━━━ SELECTED PASSAGE ━━━

Elsecar’s industrial past is likely to keep archaeologists busy for some time while also affording local people the chance to get up close to their ancestors and heritage. The rich history in the village has been closer looked at over the last two summers with back-to-back community digs. It may be a picturesque, touristy village now but it was once a thriving industrial hub where huge bridges were constructed, coal was mined and an enormous engine powered the process.
“It’s recognised by Elsecar Heritage Action Zone (a partnership between Barnsley Museums and Historic England) that Elsecar is quite special,” said Dr Tegwen Roberts, heritage action zone officer at Barnsley Museums.
“Elsecar was built by the fourth Earl Fitzwilliam, of nearby Wentworth Woodhouse, as an industrial showpiece so he could show what he could do to people in the industry and other important people. It was as a precursor to places like Saltaire and a centre of innovation during the 19th century.
“Because everything was all built really well, a lot has survived and is left underground.”
So what have they found? There have been two focuses of attention. First it was the former Milton Ironworks which was operational from the 1790s until the 1880s.
Amongst other things, the Milton Ironworks made steam engines and iron bridges, including two huge suspension bridges designed by Marc Brunel (the father of famed engineer Isambard Kingdom Brunel). These were erected in fields close to the ironworks for testing and attracted hundreds of sightseers to marvel at the creations.
A two-week community dig, which involved 100 local volunteers and schoolchildren, took place in 2018 where an early calclining kiln - used to roast iron ore - was discovered.
Dr Roberts said: “There is an awful lot surviving. The Milton site is luckily on a playing field near The Furnace pub and the two big furnace ponds – which give a clue to where it once stood.
“Geophysics was used to find hotspots and three trenches were dug. We had a map from about halfway through the period it was open but we found the kiln that we didn’t know about.”

━━━ RECORDED DATA ━━━

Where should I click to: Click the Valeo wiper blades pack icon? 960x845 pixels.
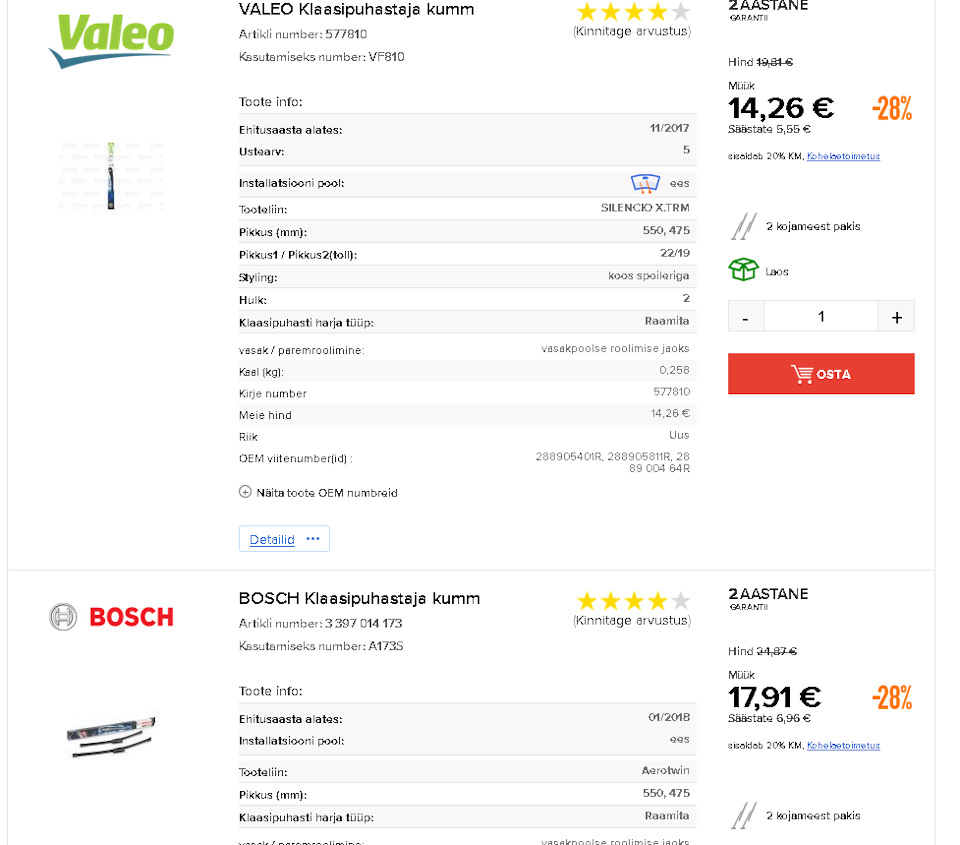pos(742,227)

━━━

= YOUR GOAL =
In the Elsecar heritage passage, rewrite the part starting with "So what have" and going on through "it once stood.", swapping "sightseers" for "onlookers".

= RESPONSE TO THIS EXERCISE =
So what have they found? There have been two focuses of attention. First it was the former Milton Ironworks which was operational from the 1790s until the 1880s.
Amongst other things, the Milton Ironworks made steam engines and iron bridges, including two huge suspension bridges designed by Marc Brunel (the father of famed engineer Isambard Kingdom Brunel). These were erected in fields close to the ironworks for testing and attracted hundreds of onlookers to marvel at the creations.
A two-week community dig, which involved 100 local volunteers and schoolchildren, took place in 2018 where an early calclining kiln - used to roast iron ore - was discovered.
Dr Roberts said: “There is an awful lot surviving. The Milton site is luckily on a playing field near The Furnace pub and the two big furnace ponds – which give a clue to where it once stood.